All Saints Day

Billy O’Leary was seven and lived in a very small village miles from anywhere and anyone.

The village had a general store which sold just about everything, a small school, and a small Church.

Billy’s father was the teacher at the school, the only teacher, so Billy use to say his father was the Headteacher.

One day, Billy’s father had to travel to the city for business reasons and invited Billy to travel with him.

Billy was excited for two reasons: he had heard his parents talk of the city and yet had no idea where it was, and second, it meant travelling on the train, which Billy had never done.

The day arrived, and Billy presented himself at breakfast in his Sunday best. He and his father walked to the train station and duly caught the train.

Billy sat by the window and watched cows, sheep, corn, and maize whizzing by.

When his father had finished his business, he asked Billy if there were anything he would like to do.

Now, back at school,  Fr O’Grady from the Church had talked to the class about St Brendan’s Cathedral and had shown pictures of the Cathedral in this city, so he asked his father whether they could go and look inside.

So off they went.

Now St Brendan’s was a very, very, very old cathedral, built when in some countries there were still kings and queens and princes and princesses and knights in armour and ladies in waiting.

Inside, the cathedral was dark and cold and kind of spooky.

Billy was slightly scared, and a shiver ran through his body, so he held his father’s hand tight as they walked around.

The walls inside were very high; at the top there were stained glass windows all the way around.

Each window had a saint’s name.

Some Billy knew: St Patrick, of course, the twelve apostles, and St Brendan.

He had never heard of others like St Finbar, St Brigid and St Ciarán.

An amazing thing happened as he walked around looking at all the windows.

Outside, the clouds broke, and the sun streamed through the stained-glass windows, and suddenly, the inside of the church was bathed in light.

Billy let go of his father’s hand and walked confidently on his own.

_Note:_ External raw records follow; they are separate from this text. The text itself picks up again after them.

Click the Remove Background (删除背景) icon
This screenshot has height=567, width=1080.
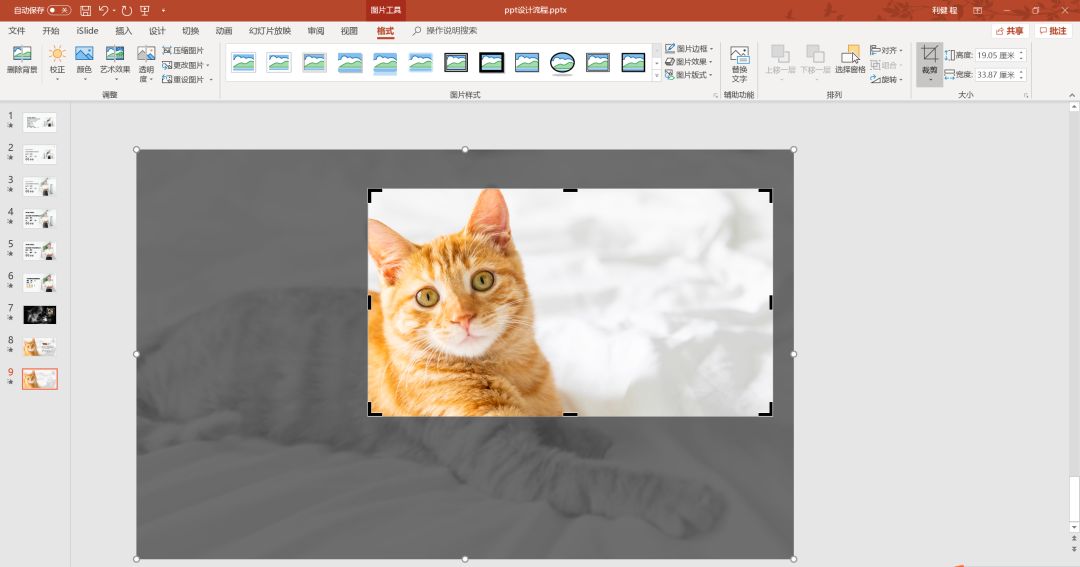click(x=22, y=56)
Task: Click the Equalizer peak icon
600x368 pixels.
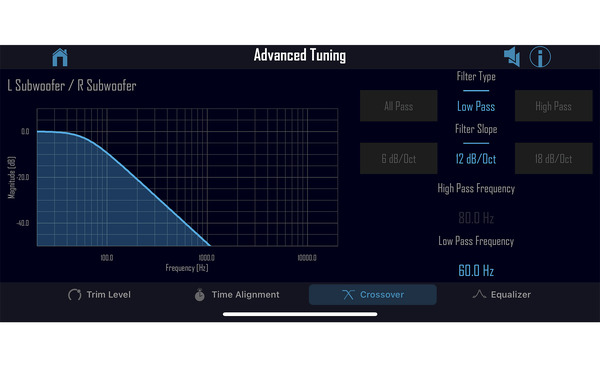Action: click(479, 294)
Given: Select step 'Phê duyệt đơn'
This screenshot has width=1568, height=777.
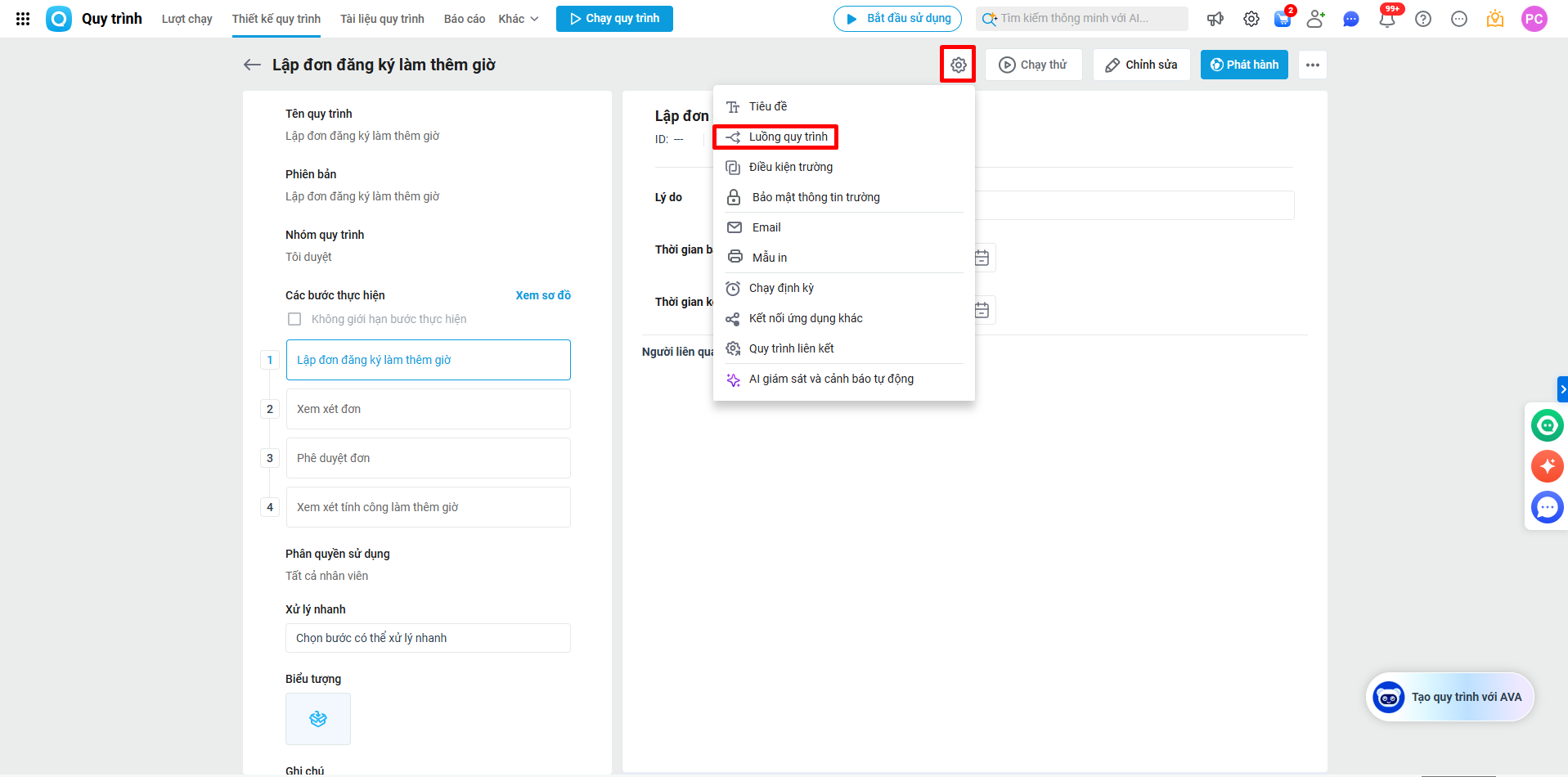Looking at the screenshot, I should (x=428, y=458).
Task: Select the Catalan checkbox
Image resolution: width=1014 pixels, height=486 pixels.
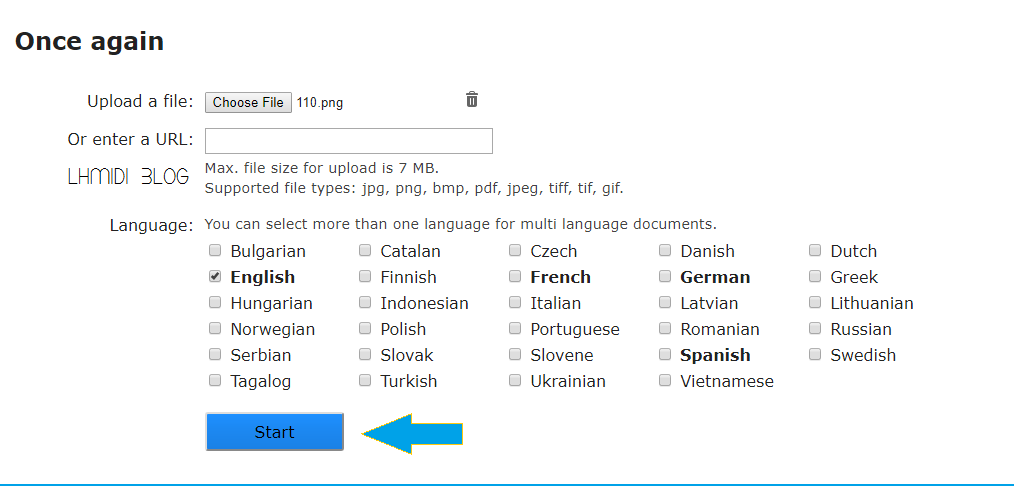Action: (365, 250)
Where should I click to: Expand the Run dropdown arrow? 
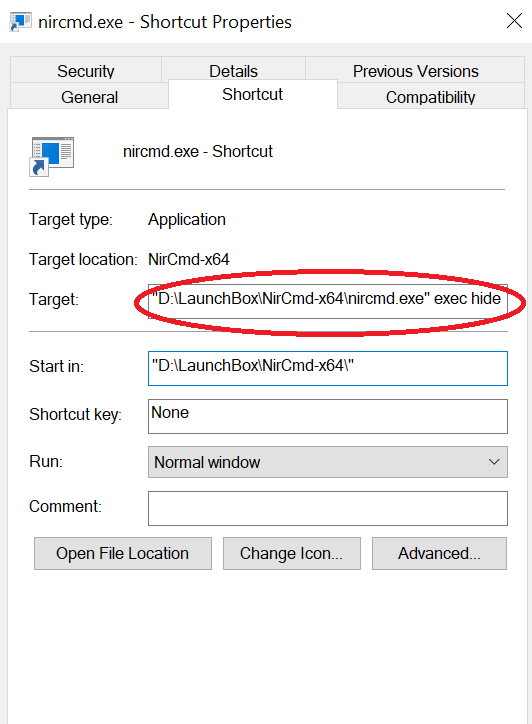coord(494,462)
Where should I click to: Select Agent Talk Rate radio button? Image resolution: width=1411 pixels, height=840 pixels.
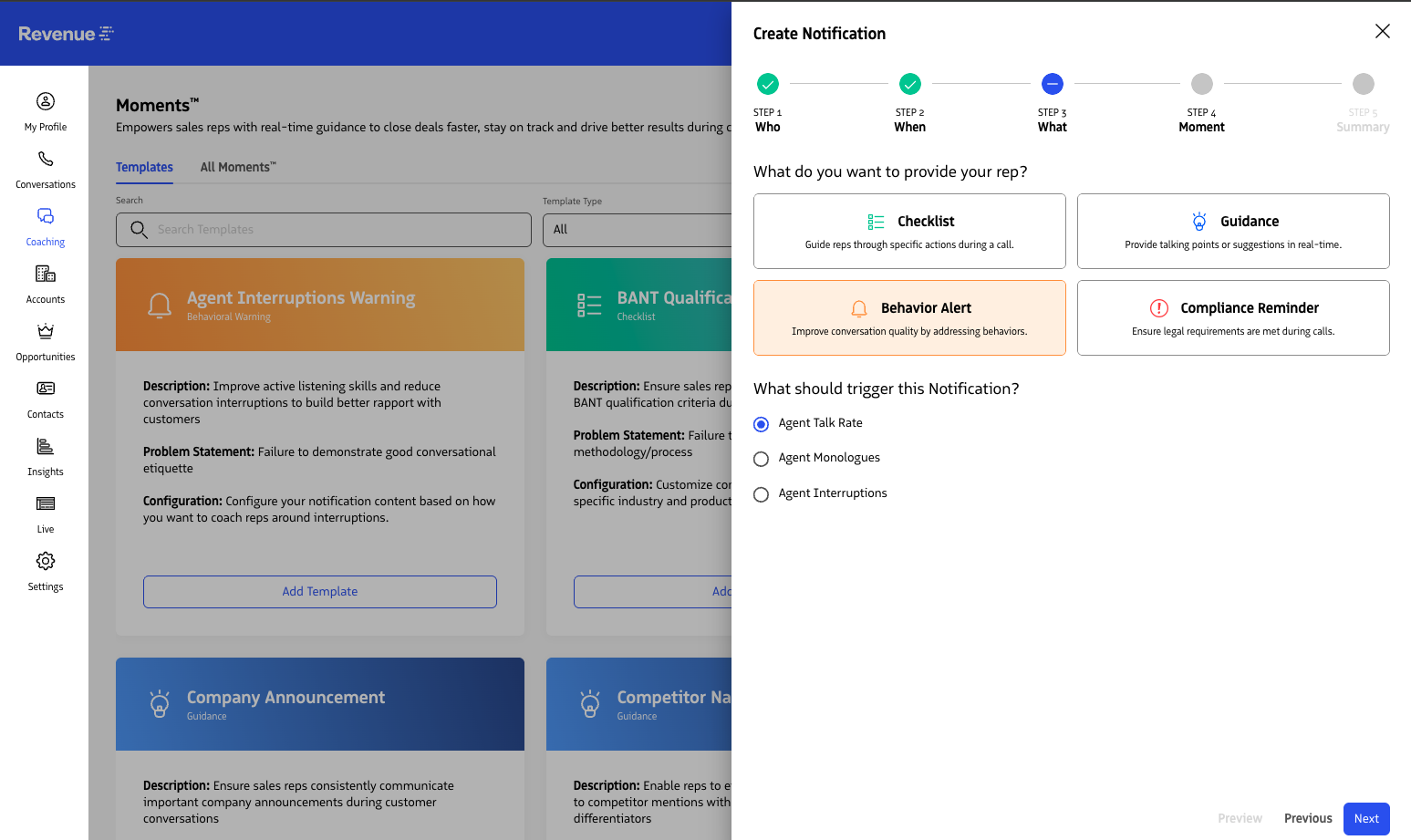pyautogui.click(x=762, y=424)
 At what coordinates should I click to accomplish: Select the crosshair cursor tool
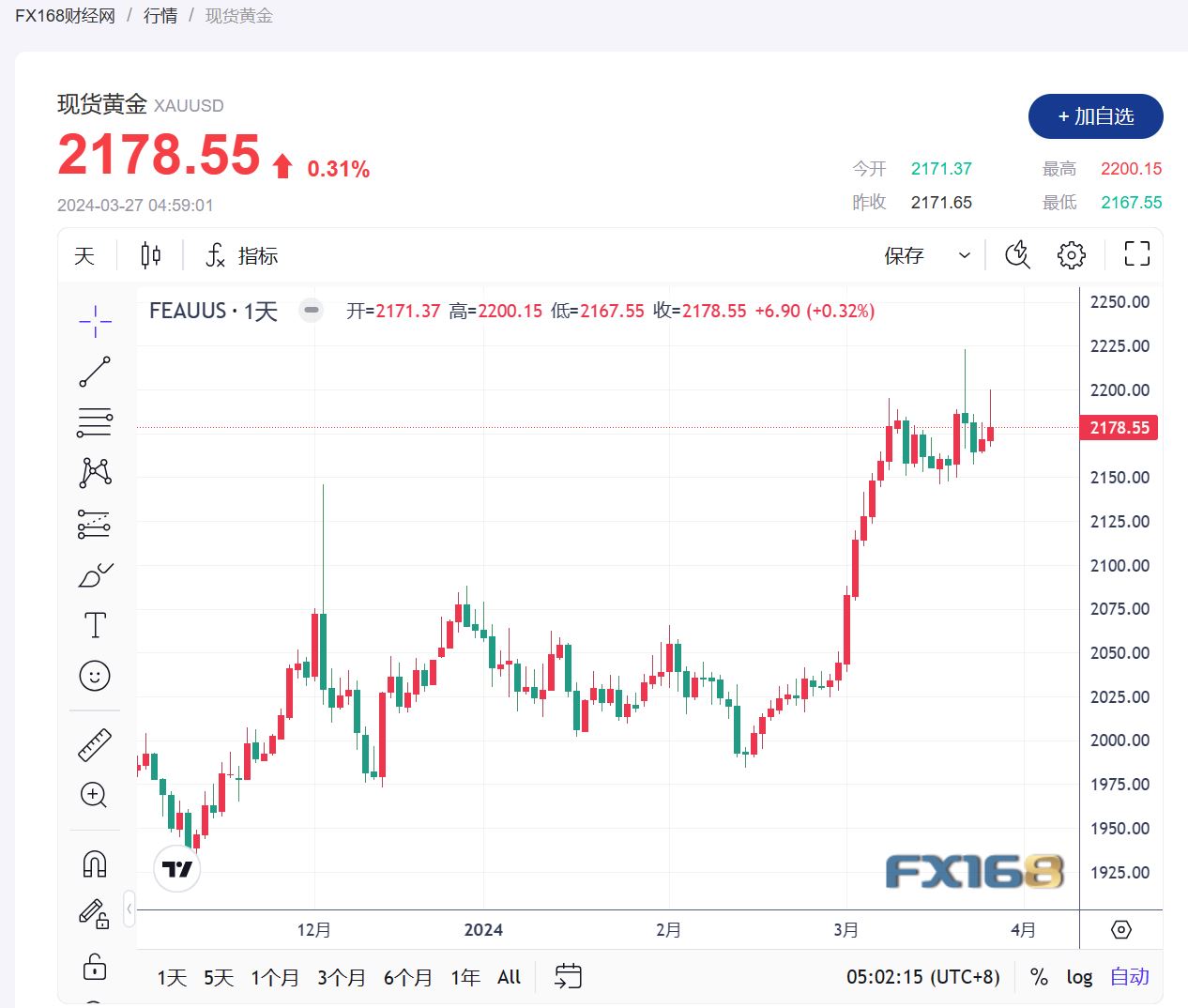94,321
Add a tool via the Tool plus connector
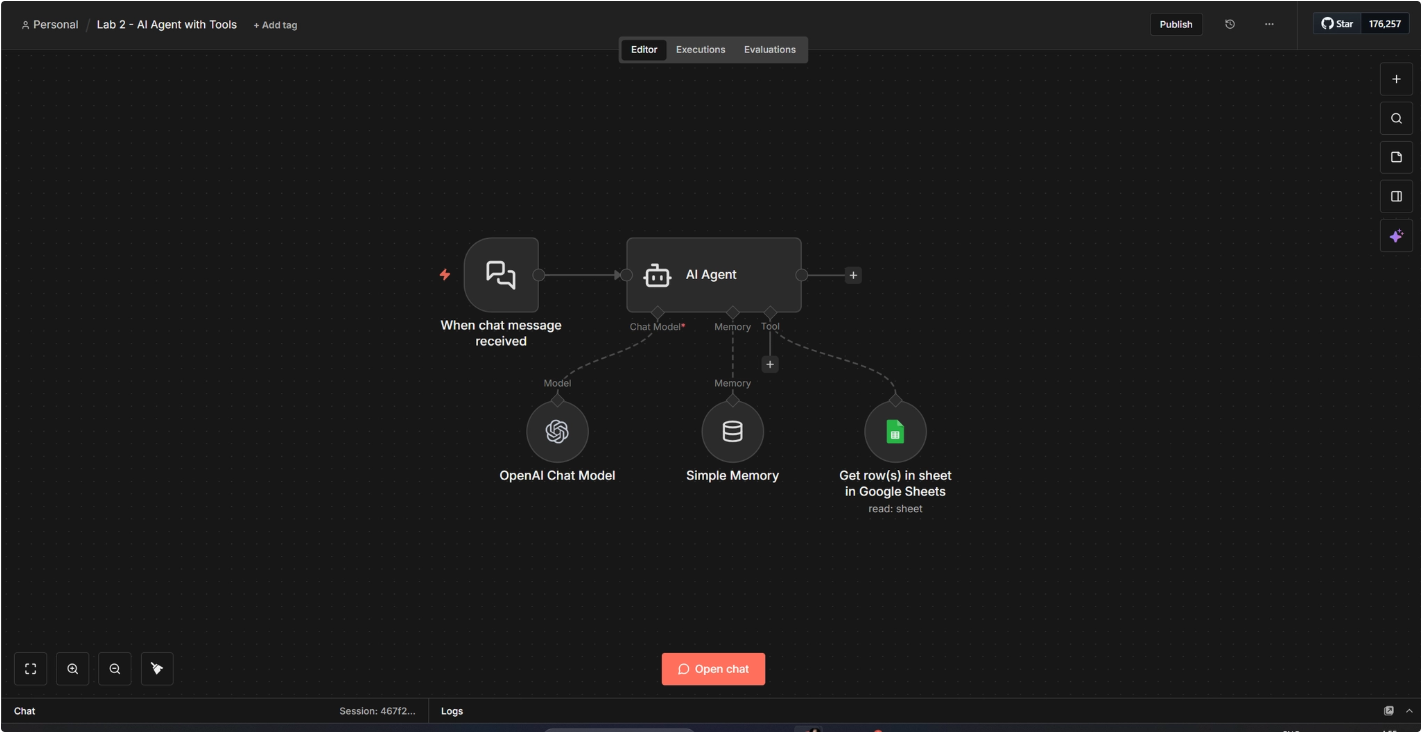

The following day at school, Fr O’Grady from the town Church came to the school to prepare the children for the coming feast of All Saints.

He asked the children, “Does anyone know what a saint is?”

Upshot Billy’s hand and he waved it about with enthusiasm.

Fr O’Grady could not help but notice the enthusiastic waving, and besides, there was no other hand raised seeking the priest’s attention.

“Yes, Billy, do you know what a saint is? Tell us now.”

“Father,” spoke Billy with confidence, “it is someone who lets the sun in and lights up the whole Church.”